Work instructions
What lines below contain the string "will"? List them all.

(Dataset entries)
....
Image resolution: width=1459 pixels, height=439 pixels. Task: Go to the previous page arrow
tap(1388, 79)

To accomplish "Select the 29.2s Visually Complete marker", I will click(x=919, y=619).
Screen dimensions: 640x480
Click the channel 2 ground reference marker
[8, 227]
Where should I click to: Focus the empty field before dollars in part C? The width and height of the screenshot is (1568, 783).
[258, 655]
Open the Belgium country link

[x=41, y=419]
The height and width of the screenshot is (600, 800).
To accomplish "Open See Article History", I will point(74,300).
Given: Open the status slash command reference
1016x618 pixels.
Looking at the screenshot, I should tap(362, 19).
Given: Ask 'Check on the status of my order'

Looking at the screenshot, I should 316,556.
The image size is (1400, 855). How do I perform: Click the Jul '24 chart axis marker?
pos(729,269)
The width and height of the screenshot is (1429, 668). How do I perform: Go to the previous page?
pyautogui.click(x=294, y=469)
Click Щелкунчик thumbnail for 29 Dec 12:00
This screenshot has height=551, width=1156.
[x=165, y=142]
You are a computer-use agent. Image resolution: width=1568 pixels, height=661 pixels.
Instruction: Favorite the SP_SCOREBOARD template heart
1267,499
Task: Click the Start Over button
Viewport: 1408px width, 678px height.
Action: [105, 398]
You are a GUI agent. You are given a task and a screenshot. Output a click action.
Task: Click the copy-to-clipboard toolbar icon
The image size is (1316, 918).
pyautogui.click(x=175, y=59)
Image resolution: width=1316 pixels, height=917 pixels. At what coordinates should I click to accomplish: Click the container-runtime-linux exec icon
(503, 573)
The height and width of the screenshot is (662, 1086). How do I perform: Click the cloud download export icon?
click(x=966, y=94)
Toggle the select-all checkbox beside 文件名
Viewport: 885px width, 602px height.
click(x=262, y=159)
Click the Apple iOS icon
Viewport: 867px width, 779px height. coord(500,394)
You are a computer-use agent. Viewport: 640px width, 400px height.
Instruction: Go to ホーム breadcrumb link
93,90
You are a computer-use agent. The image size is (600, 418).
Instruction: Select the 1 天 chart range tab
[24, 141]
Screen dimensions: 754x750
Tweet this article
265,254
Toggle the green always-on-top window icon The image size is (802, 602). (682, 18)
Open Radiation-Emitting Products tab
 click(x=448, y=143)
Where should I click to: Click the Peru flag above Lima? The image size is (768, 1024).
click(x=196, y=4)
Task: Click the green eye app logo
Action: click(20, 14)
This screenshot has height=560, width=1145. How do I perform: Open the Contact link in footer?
....
Result
To accomplish "Select the 29.2s Visually Complete marker", I will click(x=919, y=619).
To accomplish "Open See Article History", I will point(74,300).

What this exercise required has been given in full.